The Heritage collection from Longines has always been a reliable source of cool vintage-inspired pieces and we’re lucky that this storied brand with a deep historical archive presents these modern incarnations at reasonable prices.
2021 sees a number of nice releases that go along this theme, that while not totally brand new, offer something for everyone. Most notably, all the pieces mentioned in this article, now come upgraded with silicon hairsprings, as well as a 5 year warranty (up from 2 years previously), with both practices only beginning in 2020.
The first is a new Avigation Big Eye now coming in a titanium case and with a shaded blue textured dial. The first version of this watch was launched in 2017 and featured a larger than normal 30 minute chronograph counter, making it easier to read the elapsed minutes.
That watch has gone on to become a favourite among enthusiasts, and the reason is clear when you look at it – it’s a handsome watch with a nice vintage flavour after-all.
The new variant from 2021 departs from the stainless steel case of the first version and uses titanium instead and at the same case size of 41mm.
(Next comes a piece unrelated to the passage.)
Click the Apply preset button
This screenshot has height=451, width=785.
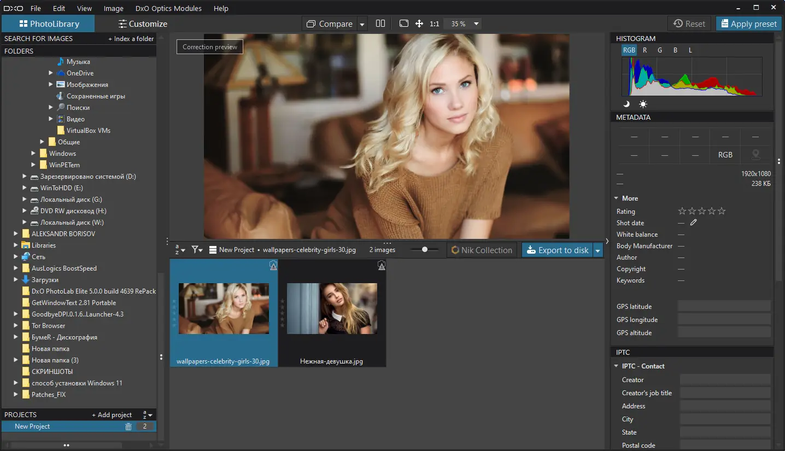tap(748, 24)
This helps to make things lighter and accords with the aviation theme as well. Another big difference is inside the watch, with the same L688 column wheel chronograph with 54 hour power reserve now being equipped with a silicon balance spring, which helps the watch be more anti-magnetic than the previous version.
Will these are more invisible upgrades, what is most obvious are the aesthetics of the dial. Instead of the sober white on black of the previous version, this new one comes with Arabic numerals in “fauxtina” coloured Superluminova and a shaded petrol blue and textured dial.
I’m not sure if the colour chosen is historically viable, (I suspect not) but it is an attractive combination nonetheless. The texture on the dial also gives some amount of visual interest
The watch comes with a natural brown leather strap that adds a nice rustic charm to the overall presentation as well.
Next is the Legend Diver, a long standing member of the collection that was launched in 2007 and that recalls the super compressor diving watch from Longines that first came out in 1959.
Instead of an external bezel, the more common way of doing things with most diving watches, it’s an interval one instead, and is controlled by the upper crown to align the 60 minute marker to the minute hand, just as you would do any diving watch.
I’m not sure if this style of diving watch is easier to use, but you have the advantage of not having an external bezel get bumped and is entirely viable given its 300 metre water resistance, a modern upgrade to the 200 metres on the vintage ones.
The new Legend Divers come in two new colours, with shades lacquered dials in blue and brown, with matching coloured straps in blue structured leather and brown leather.
The choice here for me is the brown one since it has a dial that under certain lighting conditions looks like it is rusted, which increases the vintage inspired quotient that much more.
The last offering for Longines under the Heritage collection is the Silver Arrow.
This is a watch that has been remade to look like the original which came out in the 1950’s. This is a bit of a strange one, since there is no specific inspiration being it’s creation, although one might think of the Mercedes Benz racing team, whose cars are also known as Silver Arrows.
Instead this watch was released at a time when futurism was taking hold of people’s imaginations. With the nuclear age having already begun in the 1940s and with the Gemini space program just starting, it was an era when a new world of technology was starting to become possible.
The original Silver Arrow then was launched against this backdrop and was a watch meant to recall the fastest race cars and supersonic planes of the time.
By modern standards, it doesn’t scream “futuristic” as much as the name would imply, but the subtle and minimalist attitude of the watch is shown by the unique striated indices and sword hands against the silver opaline dial.
To complete the theme, there is an engraving on the caseback of a Supersonic plane just like the original.
It’s a nice watch overall, with a comfortable size at 38.5mm and an automatic movement with a silicon hairspring. I think however, that Longines could have gone a little bit further with this one, and introduce this watch on a bracelet just like the original instead.